2.8 生根阶段愈伤组织中差异基因表达分析

图7为显著富集通路中的差异基因表达热图，图中红色代表高表达基因，蓝色代表低表达基因。由图7可以看出，‘玫瑰香’葡萄组培苗基部生根愈伤组织显著富集通路中的8个差异表达基因均在M1中上调表达，而在M6中都下调表达。其中氨基糖和核苷酸糖代谢通路富集于细胞壁大分子物质分解过程，包括3个几丁质酶基因（VIT_05s0094g00220、VIT_05s0094g00230、VIT_05s0094g00360）；而戊糖和葡萄糖醛酸相互转化通路主要富集于果胶分解过程，为2个果胶酯酶基因（VIT_07s0005g00720、VIT_16s0022g00700）；在黄酮类生物合成通路中分别筛选出1个氧化还原酶基因（VIT_06s0009g03040）和1个查尔酮合酶（CHS）家族基因（VIT_16s0100g01120）；异黄酮生物合成中为甲基转移酶基因（VIT_10s0003g00470）。

2.9 差异基因的荧光定量验证

为了验证 RNA-seq 数据的真实可靠性，随机选取6个DEGs进行qRT-PCR验证（图8）。进一步将验证结果与转录组数据进行相关性分析，结果表明，6个基因的qRT-PCR验证结果与转录组分析的相关系数较高（0.943），并且表达趋势基本一致，表明RNA-seq分析结果真实可靠。

3 讨论与结论

近年来，转录组测序技术日益兴起，其在发掘差异基因表达模式及调控机理方面发挥了重要作用[18]。本试验筛选出较适合‘玫瑰香’葡萄生根的培养基类型为1/2B5，之后通过正交设计以不同浓度IBA、NAA和蔗糖进行处理，并对组培苗基部生根愈伤组织进行转录组测序分析.Illumina Novaseq 6000测序结果表明，测序质量及质控结果较好，共得到42.86 Gb Clean data，约88.23%以上的Clean reads能定位到参考序列。测序结果共获得52个DEGs，主要以下调表达为主。因此，数据基本能够反应基部生根愈伤组织转录组特征，为进一步研究提供数据参考。而对于所筛选DEGs较少的原因，推测可能为大多数基因在M1和M6两个生根阶段差异表达不明显。

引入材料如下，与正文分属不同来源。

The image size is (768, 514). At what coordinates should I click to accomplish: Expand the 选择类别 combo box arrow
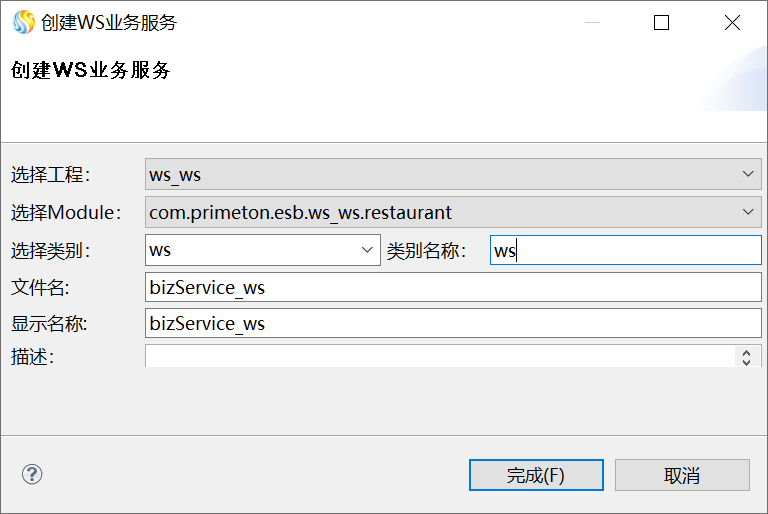pyautogui.click(x=368, y=250)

GO功能注释表明，根基部愈伤组织的转录组特性与生物过程、细胞组分和分子功能相关；COG功能分析根据物种所属的clade选择参考数据集，充分展示了与其它注释信息（KEGG/GO）的关联[19]。本研究共得到12个不同的功能条目，差异基因主要注释到次生代谢物生物合成、转运和分解代谢以及碳水化合物运输和代谢中。进一步对差异基因序列进行KEGG分析，结果表明，碳水化合物代谢中的氨基糖和核苷酸糖代谢通路以及戊糖和葡萄糖醛酸相互转化通路、次生代谢中的黄酮类和异黄酮生物合成通路在KEGG代谢通路中显著富集，KEGG分析结果在一定程度上可以说明生根愈伤组织相关的信号转导在本试验中体现为转录调控相关生物学过程，启动如碳水化合物代谢、次生代谢物合成等KEGG通路响应[20]。以往研究表明，经过不同条件处理，植物差异基因所富集通路也不相同。对NaCl胁迫下新疆野苹果叶和根转录组分析显示，差异基因主要富集在糖酵解/糖异生、磷酸戊糖途径和果糖和甘露糖代谢等[21]；在Cd胁迫处理后番茄根的转录组分析中，差异基因在植物MAPK信号通路、苯丙酸生物合成和植物-病原菌互作等通路富集程度较高[22]；而在IBA诱导楸树扦插不定根转录组分析中，大量的差异基因则富集在苯丙烷合成、糖酵解和植物激素代谢等途径中[23]。由此可见，不同处理下植物转录组测序得到的差异基因富集通路差异较大，充分体现了转录组对不同环境下植物生长响应的差别反应。

碳水化合物代谢是植物最基础也是最重要的生命活动代谢[24]，在本研究中也是‘玫瑰香’葡萄愈伤组织中响应最显著的代谢通路。其中涉及差异基因最多的为氨基糖和核苷酸糖代谢途径，主要富集了几丁质酶基因。植物几丁质酶主要在植物细胞壁中进行合成，并在植物的防御、发育和生长调节中发挥作用[25-26]。而戊糖和葡萄糖醛酸相互转化通路富集了果胶酯酶（Pectinesterase,PME）基因，果胶酯酶通过调节植物细胞壁结构来调控细胞生长[27]，PME属于大型多基因家族，其对植物根系发育存在影响[28]。梁国平[29]等研究发现，豌豆根尖PME基因的表达与根边缘细胞的游离紧密相关，因此会抑制根边缘细胞的正常游离。本研究表明，两条代谢通路中富集的相关基因在M1中上调表达，而在M6中均下调表达，可能受到试验中高浓度蔗糖或激素的影响。目前，尚未有关于氨基糖和核苷酸糖代谢以及戊糖和葡萄糖醛酸相互转化两条途径在植物生根中发生作用的相关报道，但在白鲜、新疆野苹果、番茄等[30,21-22]植物根系转录组中均有富集，因此本研究推测其可能通过影响植物细胞壁来进行生命活动，而关于其具体作用需要进一步的研究。

植物的次生代谢产物在提高自身保护和生存竞争能力以及协调与周围环境关系上起着至关重要的作用[31]。本研究中次生代谢通路主要富集于黄酮类和异黄酮生物合成两条通路中。黄酮类物质是一种重要的次生代谢物，在植物中不仅参与花、果实、种子的形成和发育，而且还具有抵御生物或非生物胁迫的作用[32]。试验中有1个基因注释到查尔酮合酶（CHS），该酶是黄酮合成途径中的第一个关键酶[33]，对于黄酮类物质的合成具有重要的作用。两条次生代谢物合成通路中富集的基因在M1中上调表达，而在M6中均下调表达，其可能在适应局部环境，响应高浓度的处理中发挥着重要作用。

本研究对‘玫瑰香’葡萄组织培养中生根培养基的类型进行筛选，认为1/2B5培养基具有较高的生根率；之后以不同浓度蔗糖、NAA和IBA进行处理，结果1/2B5＋IBA0.5 mg·L-1＋NAA0.5 mg·L-1＋蔗糖25 g组合具有较高的生根率和主根数。转录组结果分析表明，‘玫瑰香’葡萄细胞壁结构的改变可能是其生根发育调控机理之一，而次生代谢物合成在‘玫瑰香’葡萄生根适应局部环境以及协作生根中具有重要作用，研究生根相关的基因及其功能初步为‘玫瑰香’葡萄生根的分子机理提供参考信息。